### TASK INPUT

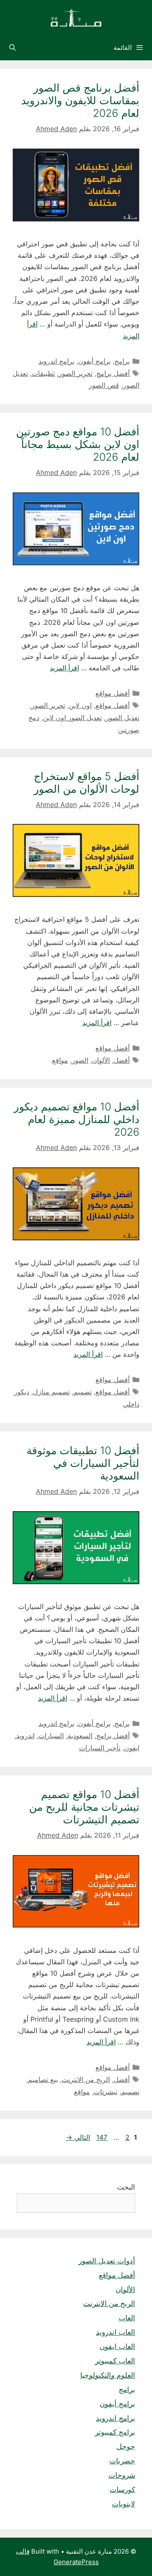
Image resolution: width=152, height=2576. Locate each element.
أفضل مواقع (112, 693)
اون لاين (80, 705)
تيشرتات (105, 2091)
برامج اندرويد (56, 361)
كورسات (122, 2489)
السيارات (51, 1735)
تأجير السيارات (99, 1748)
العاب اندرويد (115, 2332)
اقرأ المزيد (64, 668)
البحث (126, 2187)
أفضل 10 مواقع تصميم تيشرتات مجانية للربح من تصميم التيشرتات (84, 1807)
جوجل (126, 2446)
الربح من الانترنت (86, 2079)
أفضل (122, 1060)
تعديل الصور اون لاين (72, 717)
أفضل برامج (113, 373)
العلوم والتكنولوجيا (107, 2375)
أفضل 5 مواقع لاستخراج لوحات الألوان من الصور (86, 782)
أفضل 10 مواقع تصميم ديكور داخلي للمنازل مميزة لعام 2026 (76, 1119)
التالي (78, 2137)
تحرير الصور (75, 373)
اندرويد (25, 1735)
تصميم (82, 1392)
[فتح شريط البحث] (12, 47)
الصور (80, 1060)
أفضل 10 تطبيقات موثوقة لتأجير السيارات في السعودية (83, 1463)
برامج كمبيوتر (115, 2432)
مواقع (60, 1060)
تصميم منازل (51, 1392)
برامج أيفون (94, 361)
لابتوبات (123, 2504)
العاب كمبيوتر (115, 2361)
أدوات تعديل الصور (107, 2261)
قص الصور (104, 385)
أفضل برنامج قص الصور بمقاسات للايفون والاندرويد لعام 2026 (80, 100)
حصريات (122, 2461)
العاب (127, 2318)
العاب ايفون (117, 2346)
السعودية (80, 1735)
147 (101, 2137)
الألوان (101, 1060)
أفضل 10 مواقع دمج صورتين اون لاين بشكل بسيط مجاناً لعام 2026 (77, 444)
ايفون (131, 1748)
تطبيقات (43, 373)
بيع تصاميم (43, 2079)
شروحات (122, 2475)
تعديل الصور (122, 717)
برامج (122, 361)
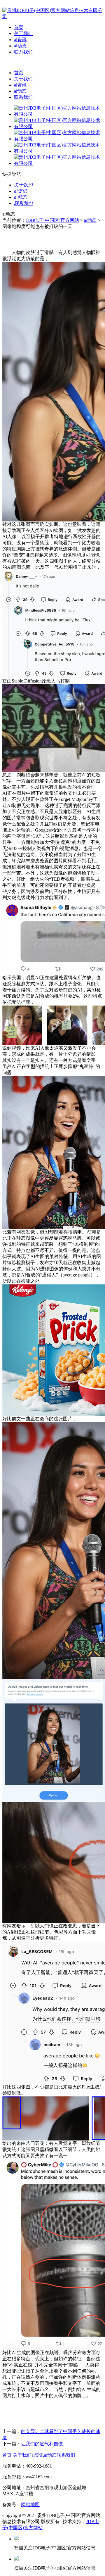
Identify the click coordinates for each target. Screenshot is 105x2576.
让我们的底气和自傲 (42, 2443)
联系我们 (23, 51)
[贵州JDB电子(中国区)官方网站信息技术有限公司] (52, 16)
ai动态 (20, 45)
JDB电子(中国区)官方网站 (52, 220)
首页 (18, 27)
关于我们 (23, 33)
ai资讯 (20, 39)
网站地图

######

# [AIM OF THE EXERCISE]
Output the entries above exactly. Do not include the pictures.

# [ANSWER TO THIS TASK]
Image resolution: width=152, height=2576. Locate each element.
أفضل مواقع (112, 693)
اون لاين (80, 705)
تيشرتات (105, 2091)
برامج اندرويد (56, 361)
كورسات (122, 2489)
السيارات (51, 1735)
تأجير السيارات (99, 1748)
العاب اندرويد (115, 2332)
اقرأ المزيد (64, 668)
البحث (126, 2187)
أفضل 10 مواقع تصميم تيشرتات مجانية للربح من تصميم التيشرتات (84, 1807)
جوجل (126, 2446)
الربح من الانترنت (86, 2079)
أفضل (122, 1060)
تعديل الصور اون لاين (72, 717)
أفضل برامج (113, 373)
العلوم والتكنولوجيا (107, 2375)
أفضل 5 مواقع لاستخراج لوحات الألوان من الصور (86, 782)
أفضل 10 مواقع تصميم ديكور داخلي للمنازل مميزة لعام 2026 (76, 1119)
التالي (78, 2137)
تحرير الصور (75, 373)
اندرويد (25, 1735)
تصميم (82, 1392)
[فتح شريط البحث] (12, 47)
الصور (80, 1060)
أفضل 10 تطبيقات موثوقة لتأجير السيارات في السعودية (83, 1463)
برامج كمبيوتر (115, 2432)
مواقع (60, 1060)
تصميم منازل (51, 1392)
برامج أيفون (94, 361)
لابتوبات (123, 2504)
العاب كمبيوتر (115, 2361)
أدوات تعديل الصور (107, 2261)
قص الصور (104, 385)
أفضل برنامج قص الصور بمقاسات للايفون والاندرويد لعام 2026 (80, 100)
حصريات (122, 2461)
العاب (127, 2318)
العاب ايفون (117, 2346)
السعودية (80, 1735)
147 (101, 2137)
الألوان (101, 1060)
أفضل 10 مواقع دمج صورتين اون لاين بشكل بسيط مجاناً لعام 2026 (77, 444)
ايفون (131, 1748)
تطبيقات (43, 373)
بيع تصاميم (43, 2079)
شروحات (122, 2475)
تعديل الصور (122, 717)
برامج (122, 361)
Identify the click coordinates for each target. Screenshot is 105x2576.
让我们的底气和自傲 (42, 2443)
联系我们 (23, 51)
[贵州JDB电子(中国区)官方网站信息技术有限公司] (52, 16)
ai动态 (20, 45)
JDB电子(中国区)官方网站 (52, 220)
首页 (18, 27)
关于我们 (23, 33)
ai资讯 (20, 39)
网站地图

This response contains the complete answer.